VH1 Europe
VH1 Europe, also known as VH1 European, is a music television channel from Viacom International Media Networks Europe, based on the American Channel of the same name. This version of VH1 is very different from its American counterpart, since it has never ceased to be a proper music channel, playing a wide variety of music programs on a daily or weekly basis. VH1 Europe was in 2013 the only major music channel in Western Europe still broadcasting in the 4:3 ratio while others broadcast in 16:9 widescreen. Since May 2014 VH1 Europe now is broadcasting in 16:9 widescreen.

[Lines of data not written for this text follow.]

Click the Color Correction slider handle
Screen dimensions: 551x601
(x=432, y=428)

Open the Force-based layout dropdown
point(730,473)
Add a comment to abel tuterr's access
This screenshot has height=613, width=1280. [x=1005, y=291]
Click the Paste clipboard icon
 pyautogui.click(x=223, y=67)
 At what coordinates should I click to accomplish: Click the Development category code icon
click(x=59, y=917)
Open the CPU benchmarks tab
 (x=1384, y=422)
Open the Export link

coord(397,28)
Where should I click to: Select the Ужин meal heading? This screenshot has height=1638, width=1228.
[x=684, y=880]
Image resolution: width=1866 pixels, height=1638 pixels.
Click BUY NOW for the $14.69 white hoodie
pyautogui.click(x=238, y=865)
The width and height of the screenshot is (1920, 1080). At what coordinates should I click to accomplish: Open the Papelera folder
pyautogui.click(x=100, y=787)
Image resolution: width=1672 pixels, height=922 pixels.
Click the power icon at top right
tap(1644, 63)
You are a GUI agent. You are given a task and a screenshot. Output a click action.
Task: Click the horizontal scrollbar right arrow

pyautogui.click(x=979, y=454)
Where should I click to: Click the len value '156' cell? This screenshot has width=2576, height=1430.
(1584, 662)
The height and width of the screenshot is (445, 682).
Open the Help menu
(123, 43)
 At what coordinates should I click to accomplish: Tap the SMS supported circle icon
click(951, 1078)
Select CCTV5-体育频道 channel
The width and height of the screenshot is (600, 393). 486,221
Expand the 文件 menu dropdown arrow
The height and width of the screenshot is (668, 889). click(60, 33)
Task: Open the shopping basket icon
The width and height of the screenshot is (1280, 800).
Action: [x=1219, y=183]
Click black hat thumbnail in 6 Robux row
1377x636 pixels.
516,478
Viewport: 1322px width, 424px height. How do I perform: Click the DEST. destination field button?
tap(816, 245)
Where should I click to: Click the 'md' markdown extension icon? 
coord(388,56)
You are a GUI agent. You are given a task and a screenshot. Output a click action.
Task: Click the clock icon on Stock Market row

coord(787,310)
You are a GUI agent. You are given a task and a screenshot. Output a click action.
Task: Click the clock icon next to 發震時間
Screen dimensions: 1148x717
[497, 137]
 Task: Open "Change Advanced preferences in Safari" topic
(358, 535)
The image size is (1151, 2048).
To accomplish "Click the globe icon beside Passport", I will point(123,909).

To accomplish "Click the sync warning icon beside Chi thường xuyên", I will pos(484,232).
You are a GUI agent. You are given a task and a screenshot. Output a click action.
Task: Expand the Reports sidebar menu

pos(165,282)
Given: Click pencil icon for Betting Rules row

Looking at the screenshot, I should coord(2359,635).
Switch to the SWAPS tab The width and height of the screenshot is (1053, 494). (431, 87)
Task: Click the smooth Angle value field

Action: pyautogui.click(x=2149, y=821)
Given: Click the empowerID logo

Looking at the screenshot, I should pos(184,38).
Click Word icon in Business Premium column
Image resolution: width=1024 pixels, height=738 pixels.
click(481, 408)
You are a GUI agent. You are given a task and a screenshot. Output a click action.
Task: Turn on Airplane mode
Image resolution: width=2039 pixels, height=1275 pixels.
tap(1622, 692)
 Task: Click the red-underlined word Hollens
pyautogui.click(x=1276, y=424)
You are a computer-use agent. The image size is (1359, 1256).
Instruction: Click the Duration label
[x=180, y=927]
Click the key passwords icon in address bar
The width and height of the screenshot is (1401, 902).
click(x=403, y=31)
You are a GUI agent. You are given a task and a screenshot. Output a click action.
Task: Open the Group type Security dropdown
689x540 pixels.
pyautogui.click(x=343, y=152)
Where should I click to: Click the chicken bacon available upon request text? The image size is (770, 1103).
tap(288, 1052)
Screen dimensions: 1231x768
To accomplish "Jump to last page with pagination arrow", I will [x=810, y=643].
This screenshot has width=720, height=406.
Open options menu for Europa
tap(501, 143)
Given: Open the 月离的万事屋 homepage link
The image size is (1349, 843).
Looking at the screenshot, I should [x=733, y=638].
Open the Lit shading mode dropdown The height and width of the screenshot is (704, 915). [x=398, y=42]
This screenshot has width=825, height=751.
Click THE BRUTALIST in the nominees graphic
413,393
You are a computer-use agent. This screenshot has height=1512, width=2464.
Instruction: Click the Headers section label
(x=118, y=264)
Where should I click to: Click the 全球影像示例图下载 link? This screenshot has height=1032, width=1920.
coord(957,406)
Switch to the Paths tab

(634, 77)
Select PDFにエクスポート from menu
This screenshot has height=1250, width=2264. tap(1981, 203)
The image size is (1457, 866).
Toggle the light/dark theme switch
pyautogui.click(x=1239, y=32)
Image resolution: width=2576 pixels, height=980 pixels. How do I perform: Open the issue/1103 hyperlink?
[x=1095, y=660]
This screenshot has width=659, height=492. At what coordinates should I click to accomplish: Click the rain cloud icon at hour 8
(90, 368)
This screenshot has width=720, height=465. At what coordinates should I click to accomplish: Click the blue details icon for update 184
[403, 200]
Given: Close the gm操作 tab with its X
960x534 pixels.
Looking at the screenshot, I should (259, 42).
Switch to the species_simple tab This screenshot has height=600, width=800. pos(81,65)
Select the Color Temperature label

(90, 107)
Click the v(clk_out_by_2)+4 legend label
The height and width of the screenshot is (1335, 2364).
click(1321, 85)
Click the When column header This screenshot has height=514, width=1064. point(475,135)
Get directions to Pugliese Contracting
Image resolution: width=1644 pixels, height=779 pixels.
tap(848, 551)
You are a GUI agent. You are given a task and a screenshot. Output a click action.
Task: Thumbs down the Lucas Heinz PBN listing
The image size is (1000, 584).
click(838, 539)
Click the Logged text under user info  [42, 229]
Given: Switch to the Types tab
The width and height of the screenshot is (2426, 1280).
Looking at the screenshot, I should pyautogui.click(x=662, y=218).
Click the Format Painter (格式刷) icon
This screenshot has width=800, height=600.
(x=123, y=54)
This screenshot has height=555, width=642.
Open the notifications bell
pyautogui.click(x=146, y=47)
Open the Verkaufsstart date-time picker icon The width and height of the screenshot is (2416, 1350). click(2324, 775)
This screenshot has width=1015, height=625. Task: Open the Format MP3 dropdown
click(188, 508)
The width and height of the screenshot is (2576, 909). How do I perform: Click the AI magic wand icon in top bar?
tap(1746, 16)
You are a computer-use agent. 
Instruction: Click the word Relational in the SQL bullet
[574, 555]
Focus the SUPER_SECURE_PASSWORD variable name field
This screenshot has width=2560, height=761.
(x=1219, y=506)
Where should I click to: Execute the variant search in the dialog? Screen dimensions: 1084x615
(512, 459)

It appeared for the first time in the United Kingdom in 1994 and the version airing in the UK was subsequently distributed across the whole of Europe. However, its current pan-European feed was officially launched in 2002, hence becoming a separate service from the UK-aimed channel VH1 UK.
Programming
This European version of VH1 is very different from its American counterpart, since it has never ceased to be a proper music channel, playing a wide variety of music programs on a daily or weekly basis. VH1 Europe covers many styles of music through a comprehensive selection of music videos ranging from the '70's to today, using MTV Networks Europe's London-based music video library. In 1994-1999 and since 2014, there was the 1984-1987 and 2011–present American VH-1 logo.
One Pan-European feed
Since August 5, 2010, most of the European feeds of VH1 are one common music channel which airs commercials. Starting this date, VH1 started to air the first commercial in some regions, thus following the trend of the regional resellers (cable companies) to air specific language and area commercials. The regional cover-up aspect of VH1 by this date has been less aggressive as it did not have commercial and shopping shows. The revenue came only from subscribers and since then the change in its politics means VH1 now allows third parties to overlap commercial clips with regional commercials. This increases the revenue by an additional percentage and it cannot increase the low audition percentage it has on the TV market.
Themed shows
Until early 2008, VH1 Europe's schedule was largely based upon music programming, although some shows imported from VH1 US or MTV US (including classic episodes of Beavis & Butt-head, Pop-Up Video and The Osbournes) could be seen during primetime hours as well. In February 2008, the station received a major makeover in its timeslot programming, with further specialist shows being added to the already existing ones, featuring selections of music videos linked by common themes (VH1 Themed, Smells Like The 90s, VH1 Pop Chart, Boogie Night, Flipside, Chill Out, So 80s, Viva La Disco, Sunday Soul, VH1 New, VH1 Rocks, Top 10, Final Countdown, Then & Now, VH1 Classic, Smooth Wake Up, Saturday Night Fever, Best Of Charts, Greatest Hits, Aerobic, Espresso, VH1 Oldschool, Cover Power...). In January 2010, the only daily hour of non-music related programming on VH1 Europe - formerly airing between noon and 1 p.m. - was replaced by music video-based programming. The channel's schedule now purely consists of music programming.
VH1 Jukebox
For 2 hours each day, between 18.00 and 20.00 CET, the channel played selections of videos submitted by viewers via the channel's website on a show called 'VH1 Jukebox'. The show was cancelled in summer 2010.
Availability
VH1 Europe broadcasts from MTV Networks Europe's premises in Camden Town (London, UK) to the whole continent of Europe, except Italy and San Marino, and covering also the Middle East and Africa. On June 1, 2010, it became officially available in Russia as well, replacing the former local version VH1 Russia. By the end of September 2012, Serbia, Slovenia, Croatia, Montenegro, Macedonia and Bosnia and Herzegovina got their regional version of VH1 called VH1 Adria, which replaced paneuropean feed until the end of January 2015, when it was replaced by VH1 Europe.
VH1 Europe is available in almost every digital platform in the above-mentioned areas. VH1 Europe covers countries from Europe, Middle East and Africa.[1]